L’unica Prima possibile. Chiamatela pure Scala-Sanremo
Anche se sarà un 7 dicembre stravolto dalla pandemia, si alzerà comunque il sipario del Teatro alla Scala di Milano, simbolo culturale dell’eccellenza italiana. Non sarà, come da tradizione, l’insigne serata che inaugura la stagione lirica con i melomani disposti a restare in coda venti ore per un biglietto o con lo stuolo glamour di vip talvolta un po’ eccessivo e in più di un’occasione contestato. Perché non può debuttare un cartellone che non c’è e non si può assemblare quando i teatri continuano a essere chiusi a tempo indeterminato.
Non sarà neppure un’opera a segnare la festa di sant’Ambrogio, come vuole Milano e come doveva essere. In ogni caso la Scala non ha rinunciato alla Prima, che in realtà non è la prima rappresentazione di alcun capolavoro lirico. Ma l’ha trasformata in una passerella di ugole d’oro e di étoile del balletto con una miscellanea di arie d’opera, sinfonie tratte da celebri melodrammi, passi di danza su musiche ben riconoscibili anche da coloro che hanno un orecchio non troppo avvezzo agli spartiti colti. Vuota la sala. Al posto del pubblico i tecnici della Rai con le telecamere che porteranno il gala in decine di Paesi.
Una serata nazional-popolare. Un “Sanremo” della lirica e della danza classica ribattezzato «A riveder le stelle»: auspicio di una riapertura (ancora senza data) dei teatri. In fondo chi non apprezza di ascoltare “La donna è mobile” tratta da Rigoletto e interpretata dal “tenorissimo” Vittorio Grigolo o di gustarsi una pillola dello Schiaccianoci, balletto natalizio per antonomasia? Non in diretta ma registrato, sarà uno show televisivo, come testimonia la conduzione affidata a Milly Carlucci e Bruno Vespa. Dietro c’è anche il business dei diritti tv venduti per il mondo e di un dvd in cantiere che può anche essere una boccata d’ossigeno per i conti della Scala. Qualcuno ha già storto il naso per la scelta del saggio sovrintendente alsaziano Dominique Meyer, salito al comando del Piermarini mentre scoppiava l’emergenza sanitaria, e del direttore musicale Riccardo Chailly, sempre pronto a mettersi in gioco. Ma la decisione della Scala è condivisibile.
Per un’ottima e semplicissima ragione: nel pieno del terremoto Covid è (quasi) impossibile mettere in scena un’opera senza mortificarla o stravolgerla o ridurla a macchietta (per quanto si vede sul palcoscenico). Pochissimi i casi riusciti in Italia: Zaide di Mozart all’Opera di Roma oppure Otello di Verdi al Maggio Musicale Fiorentino, seppur con lo strazio dei coristi obbligati a cantare con le mascherine. Per il resto si ricorre ad allestimenti minimali, che poi diventano sciatti, per le difficoltà di coinvolgere i laboratori scenografici e le maestranze del palcoscenico oppure si opta per le opere in forma di concerto, magari con orchestre e cori a ranghi ridotti. A tutto ciò si aggiunge la moda dello streaming.
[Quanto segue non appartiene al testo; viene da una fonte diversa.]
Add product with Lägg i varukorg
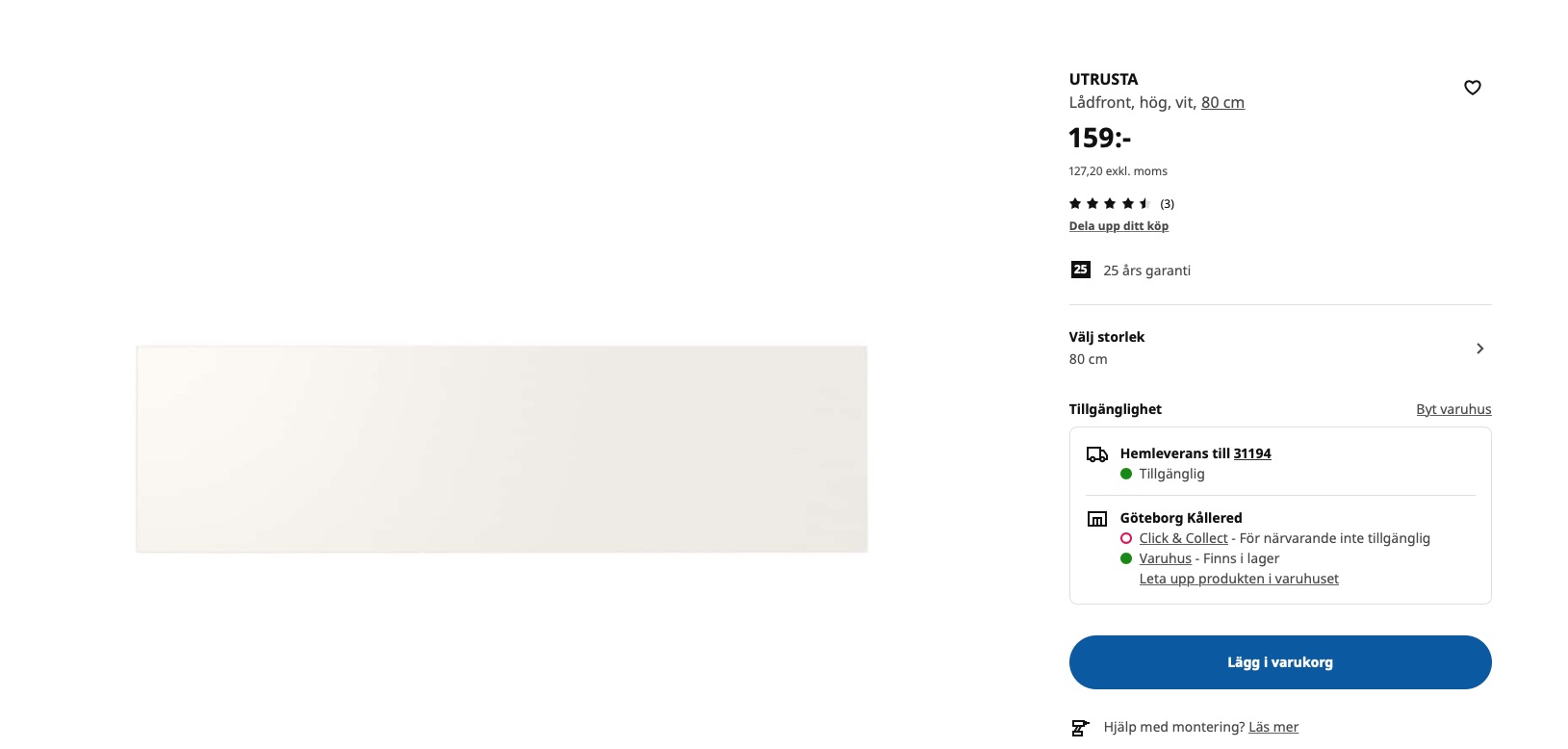Image resolution: width=1568 pixels, height=749 pixels. (x=1279, y=662)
Ma com’è possibile apprezzare una gemma della lirica sullo schermo di un computer o di un cellulare, con un audio che lascia a desiderare, forse anche con la connessione che va e viene? L’operazione ha una sua ragion d’essere per chi vive di musica: una rappresentazione significa un ingaggio (e quindi un’entrata) anche nel black-out della pandemia. Non vale lo stesso per il pubblico. A meno che non accada come all’estero dove ad esempio la Staatsoper di Vienna o il Met di New York possono contare su App ad alta qualità che entrano nella smarttv del salotto.
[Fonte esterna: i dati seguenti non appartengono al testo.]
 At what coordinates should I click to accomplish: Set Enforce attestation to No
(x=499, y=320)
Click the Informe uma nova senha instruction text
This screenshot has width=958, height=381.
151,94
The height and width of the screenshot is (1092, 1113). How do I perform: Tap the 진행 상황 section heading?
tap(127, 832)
Eppure in questi mesi i due teatri si sono limitati a proporre via web il loro vasto archivio, con l’eccezione di qualche recital di canto live. In Italia il rifugio degli appassionati è Rai5, se e finché dura: soprattutto quando trasmette titoli di repertorio, ossia pre-Covid, con tutti i crismi di una produzione lirica. Tuttavia, come scrive Alberto Mattioli nel recente libro Pazzo per l’opera, nonostante lo streaming e la tv c’è oggi «ancora più fame di spettacolo dal vivo». Perché il teatro resta un’emozione da vivere non da soli ma insieme e poi perché è ritualità, celebrazione, comunità. Come sempre ha mostrato la Prima della Scala.